* Do this *
Copy out the items below word for word, leaving out the pictures.

Entries taken from a collection
[Start]
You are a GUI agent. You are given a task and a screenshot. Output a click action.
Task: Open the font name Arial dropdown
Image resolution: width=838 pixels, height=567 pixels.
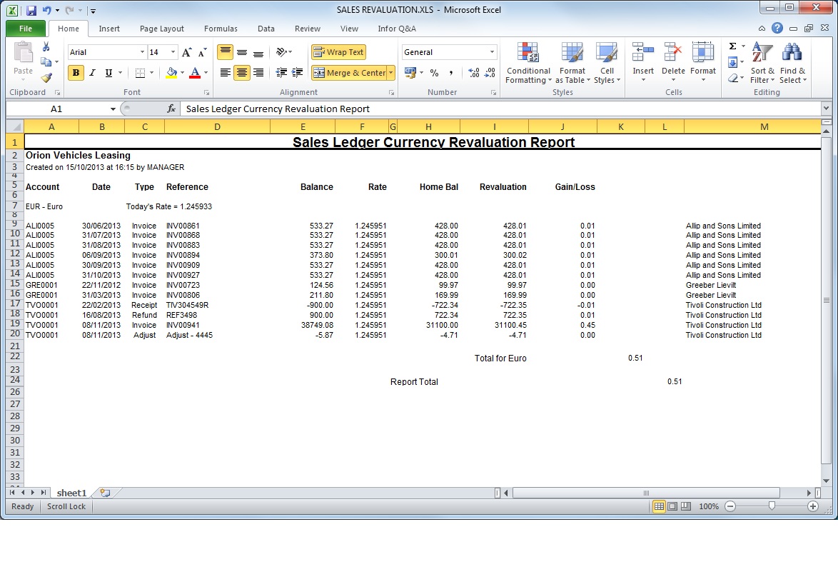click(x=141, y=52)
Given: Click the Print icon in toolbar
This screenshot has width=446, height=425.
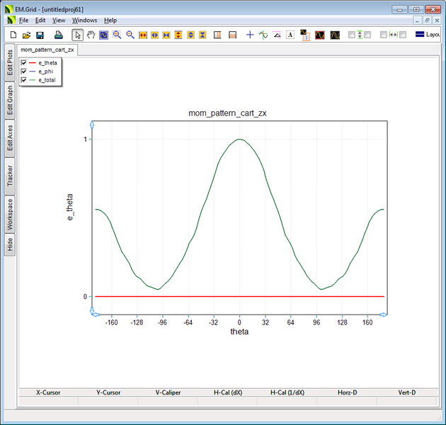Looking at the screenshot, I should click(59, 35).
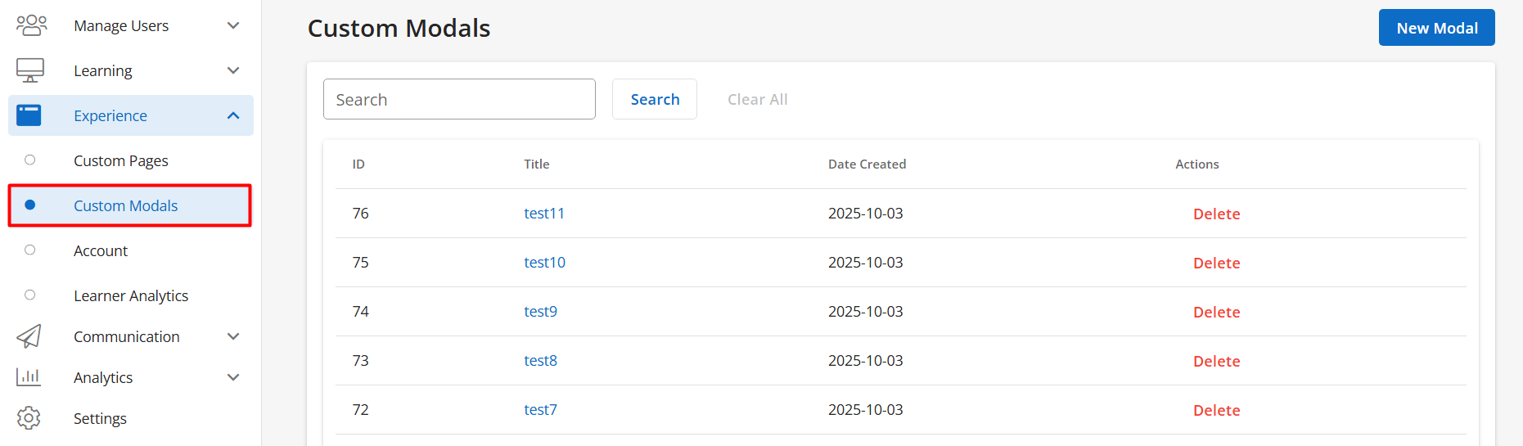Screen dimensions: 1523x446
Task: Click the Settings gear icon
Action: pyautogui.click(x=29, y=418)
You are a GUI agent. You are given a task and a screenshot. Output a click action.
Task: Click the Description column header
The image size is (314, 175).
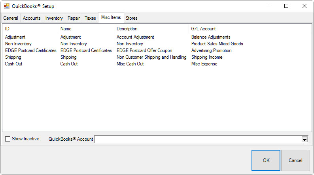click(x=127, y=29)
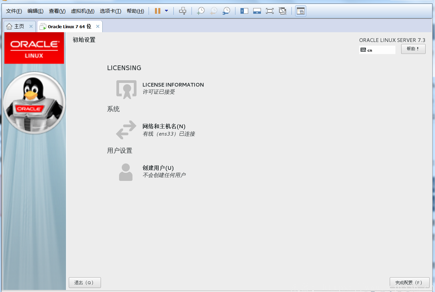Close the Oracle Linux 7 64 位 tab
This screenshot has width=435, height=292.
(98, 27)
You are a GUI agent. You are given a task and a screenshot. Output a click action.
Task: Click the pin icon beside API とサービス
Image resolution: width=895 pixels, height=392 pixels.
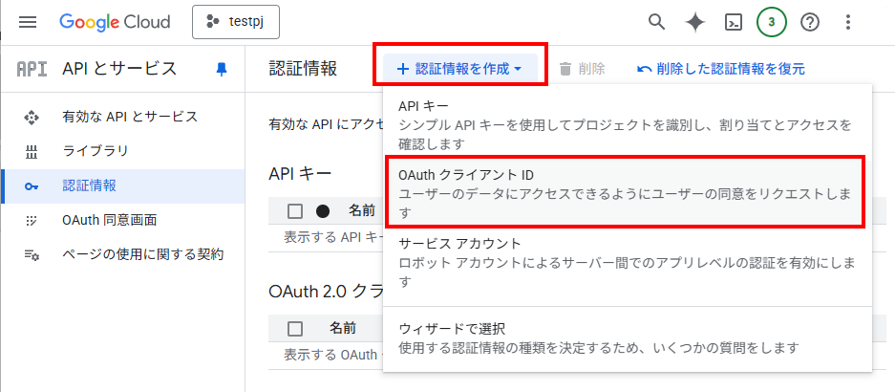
[End]
* Complete response *
You are a GUI agent. You are given a task and a screenshot. Output a click action.
Task: Open the font name Arial dropdown
Image resolution: width=838 pixels, height=567 pixels.
click(x=141, y=52)
Given: Click the Print icon in toolbar
This screenshot has width=446, height=425.
Looking at the screenshot, I should click(59, 35).
Screen dimensions: 1523x446
Task: Click the Settings gear icon
Action: pyautogui.click(x=29, y=418)
You are a GUI agent. You are given a task and a screenshot. Output a click action.
Task: Click the Description column header
The image size is (314, 175).
click(x=127, y=29)
Close the Oracle Linux 7 64 位 tab
This screenshot has width=435, height=292.
(98, 27)
You are a GUI agent. You are given a task and a screenshot. Output a click action.
Task: Click the pin icon beside API とサービス
Image resolution: width=895 pixels, height=392 pixels.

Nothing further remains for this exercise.